**Task**: Find the string "button" in the listing below and return each line it appears in.

**Records supplied**:

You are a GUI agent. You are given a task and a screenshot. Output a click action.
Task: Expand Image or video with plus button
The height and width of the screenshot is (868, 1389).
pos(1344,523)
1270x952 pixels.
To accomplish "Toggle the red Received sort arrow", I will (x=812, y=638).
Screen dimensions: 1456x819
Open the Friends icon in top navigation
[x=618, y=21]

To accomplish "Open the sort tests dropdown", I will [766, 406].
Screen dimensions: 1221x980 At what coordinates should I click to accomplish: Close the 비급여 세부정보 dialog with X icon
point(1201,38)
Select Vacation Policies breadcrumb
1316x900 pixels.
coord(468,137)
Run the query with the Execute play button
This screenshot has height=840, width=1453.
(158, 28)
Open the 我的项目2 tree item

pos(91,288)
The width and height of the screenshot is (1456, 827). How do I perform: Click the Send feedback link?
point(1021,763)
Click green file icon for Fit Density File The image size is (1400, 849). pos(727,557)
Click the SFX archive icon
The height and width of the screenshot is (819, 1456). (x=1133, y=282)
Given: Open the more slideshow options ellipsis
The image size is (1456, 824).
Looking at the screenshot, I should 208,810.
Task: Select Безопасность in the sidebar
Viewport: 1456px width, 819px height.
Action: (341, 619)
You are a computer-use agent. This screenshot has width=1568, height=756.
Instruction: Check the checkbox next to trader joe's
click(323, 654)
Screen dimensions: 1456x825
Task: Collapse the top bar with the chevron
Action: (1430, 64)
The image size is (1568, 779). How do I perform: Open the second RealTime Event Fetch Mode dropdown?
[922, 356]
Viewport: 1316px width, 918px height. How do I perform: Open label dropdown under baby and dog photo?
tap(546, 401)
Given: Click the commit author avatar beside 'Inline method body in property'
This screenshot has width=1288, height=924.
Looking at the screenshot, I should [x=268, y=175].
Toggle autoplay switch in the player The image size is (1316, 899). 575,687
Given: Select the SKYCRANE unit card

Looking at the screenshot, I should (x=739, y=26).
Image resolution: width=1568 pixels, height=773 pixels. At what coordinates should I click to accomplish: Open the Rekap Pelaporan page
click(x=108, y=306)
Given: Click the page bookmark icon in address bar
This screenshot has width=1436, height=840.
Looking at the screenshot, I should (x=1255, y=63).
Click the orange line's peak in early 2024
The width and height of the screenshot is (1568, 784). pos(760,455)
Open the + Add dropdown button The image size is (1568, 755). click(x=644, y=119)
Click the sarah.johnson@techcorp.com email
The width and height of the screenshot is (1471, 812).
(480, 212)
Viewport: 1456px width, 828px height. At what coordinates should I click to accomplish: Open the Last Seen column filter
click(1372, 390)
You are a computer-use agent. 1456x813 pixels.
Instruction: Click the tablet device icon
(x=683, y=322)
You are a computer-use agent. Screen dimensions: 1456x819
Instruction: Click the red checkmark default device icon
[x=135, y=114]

**Task result**:
Task: Expand Image or video with plus button
Run the query with the Execute play button
Open the + Add dropdown button The image size is (1568, 755). click(x=644, y=119)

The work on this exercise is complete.